═══ RECORDS FOR THE TASK

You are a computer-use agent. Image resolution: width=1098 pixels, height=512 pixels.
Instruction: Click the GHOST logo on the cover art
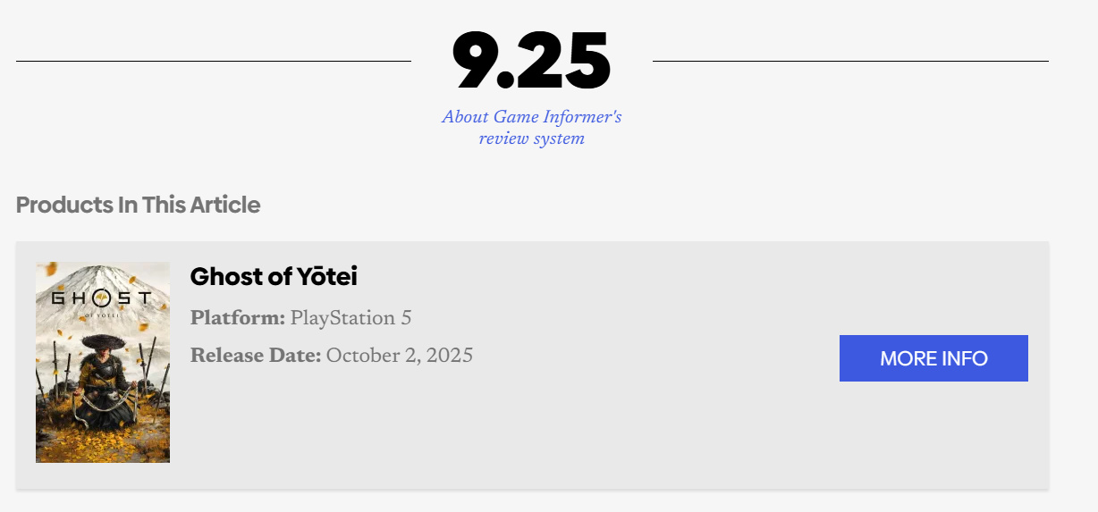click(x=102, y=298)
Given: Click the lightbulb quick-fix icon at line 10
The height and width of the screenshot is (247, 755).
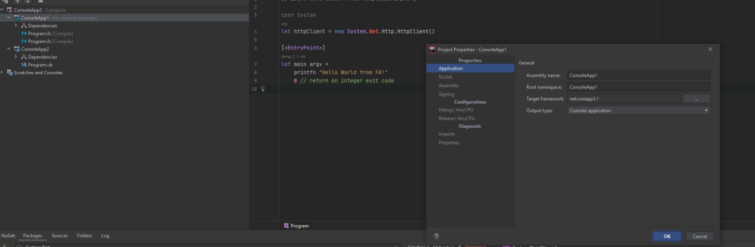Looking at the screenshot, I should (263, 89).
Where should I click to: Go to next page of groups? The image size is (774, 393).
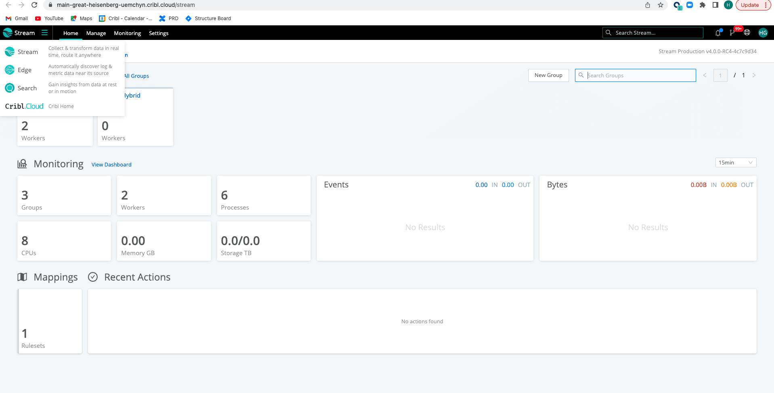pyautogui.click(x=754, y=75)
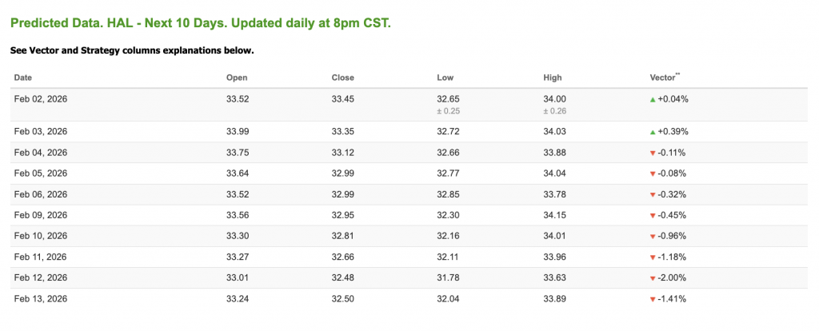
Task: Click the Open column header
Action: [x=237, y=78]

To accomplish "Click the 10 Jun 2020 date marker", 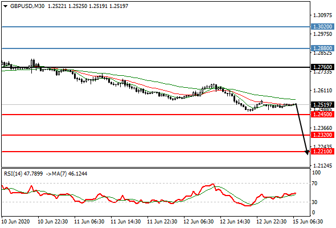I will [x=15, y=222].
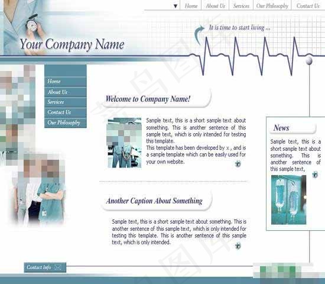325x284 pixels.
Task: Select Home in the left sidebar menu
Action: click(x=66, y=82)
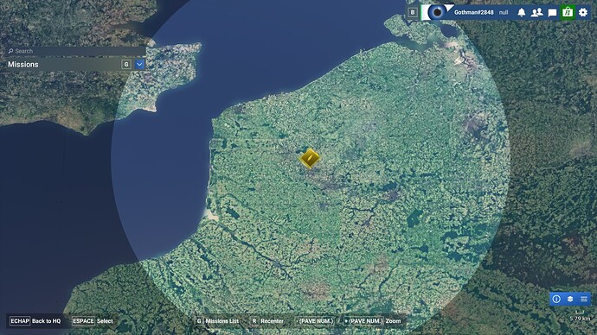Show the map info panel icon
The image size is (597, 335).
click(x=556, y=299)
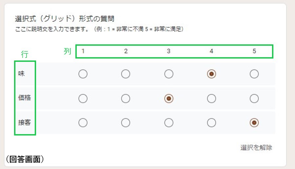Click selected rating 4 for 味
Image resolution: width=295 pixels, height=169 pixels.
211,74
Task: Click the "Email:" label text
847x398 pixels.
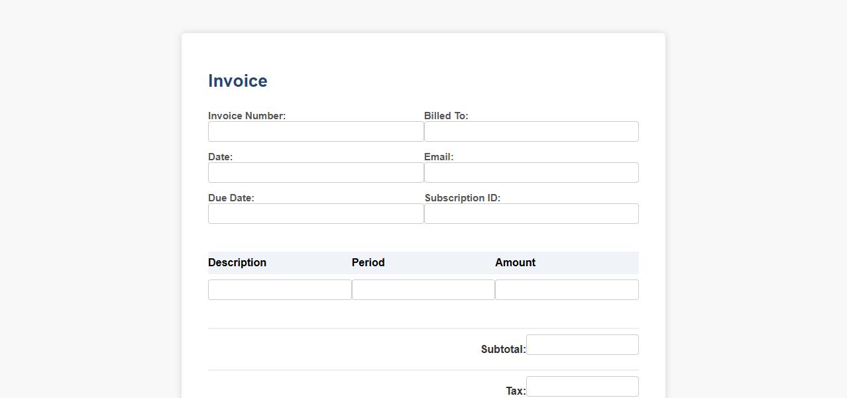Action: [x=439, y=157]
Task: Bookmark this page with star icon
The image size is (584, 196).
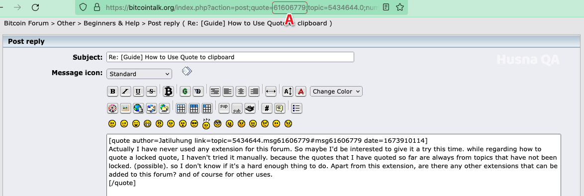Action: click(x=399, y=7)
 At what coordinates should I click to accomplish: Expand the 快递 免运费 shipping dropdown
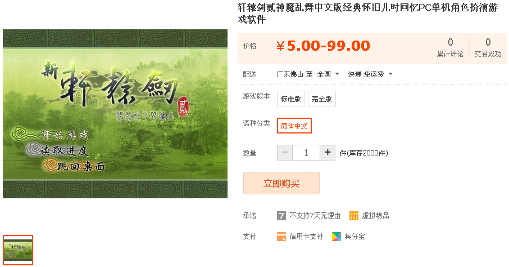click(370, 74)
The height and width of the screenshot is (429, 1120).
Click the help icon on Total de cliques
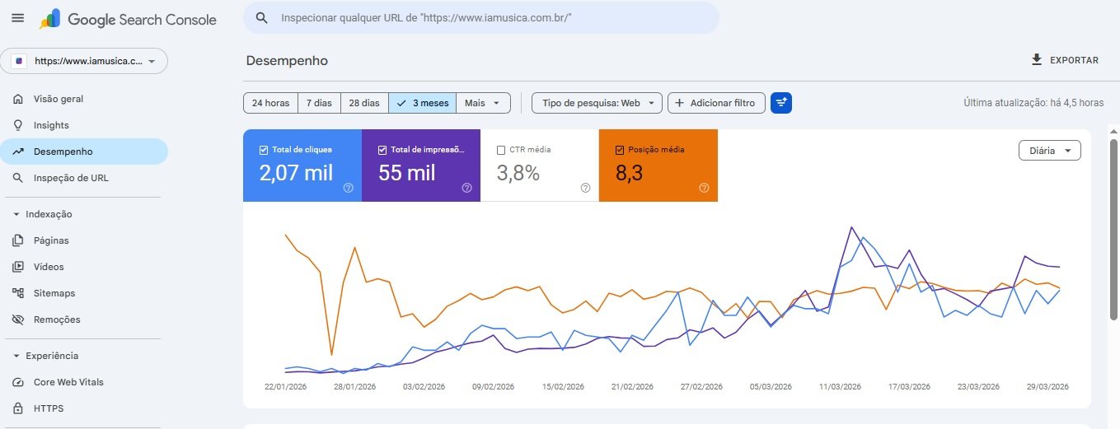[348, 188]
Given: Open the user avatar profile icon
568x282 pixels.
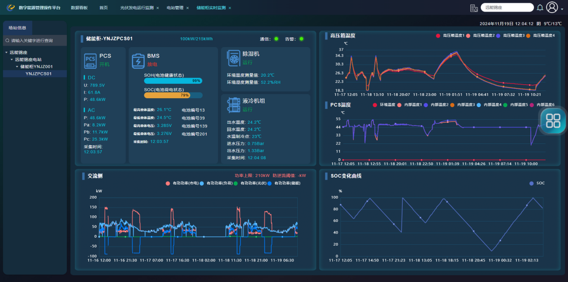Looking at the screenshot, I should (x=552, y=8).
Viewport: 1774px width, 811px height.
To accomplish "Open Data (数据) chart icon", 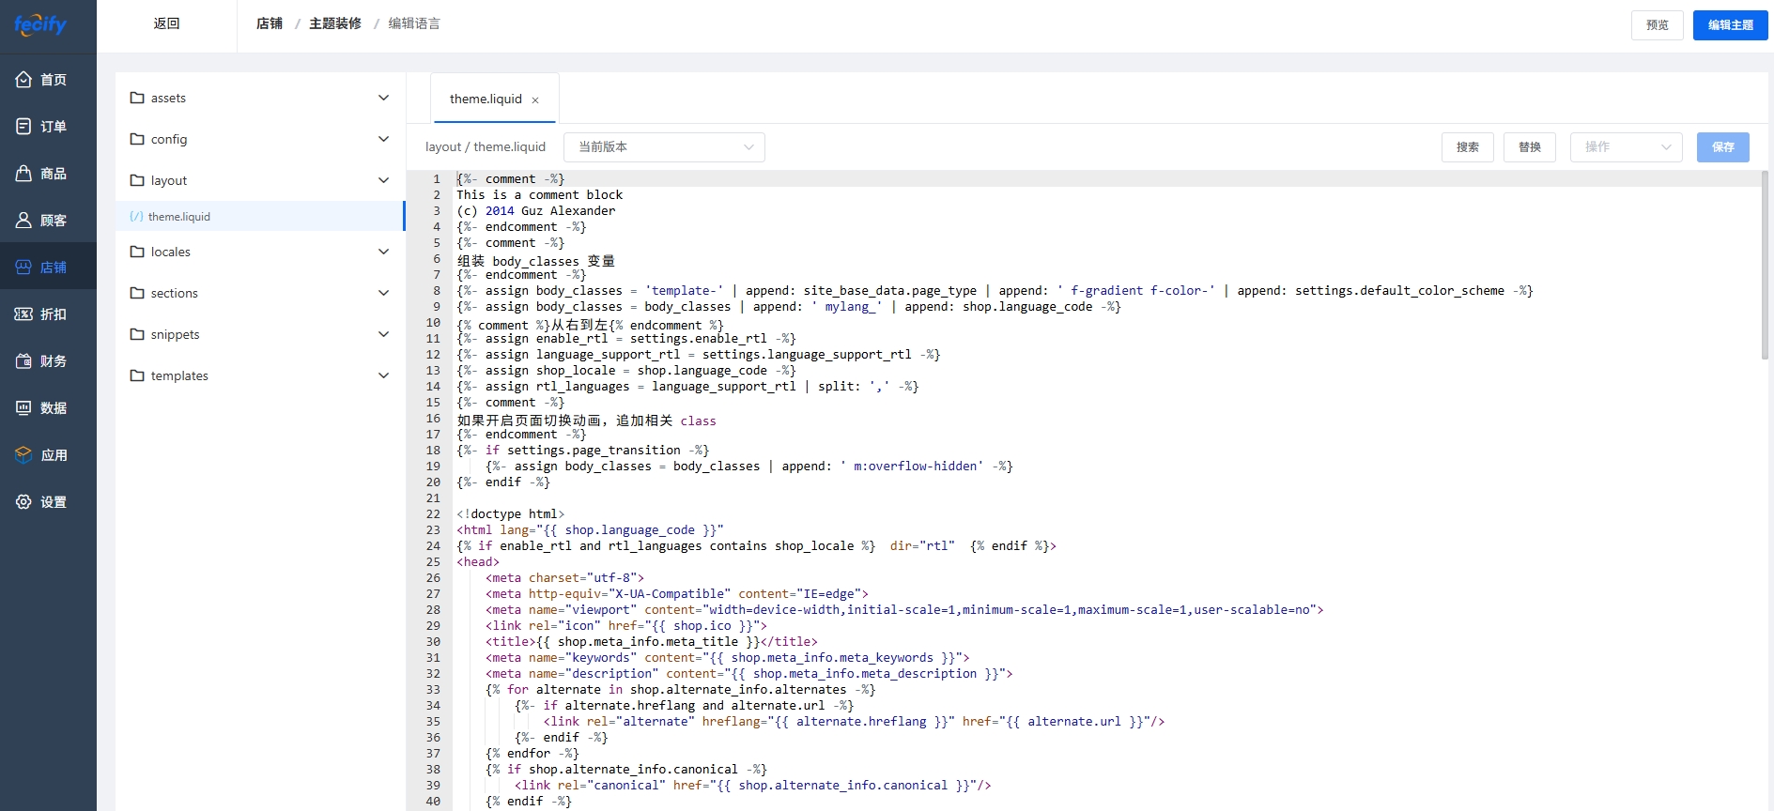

══════

## EXERCISE OBJECTIVE
Lines above that contain the string "Given" make up the answer.

## RESPONSE AREA
Given: Click the lightbulb quick-fix icon at line 10
Given: Open the user avatar profile icon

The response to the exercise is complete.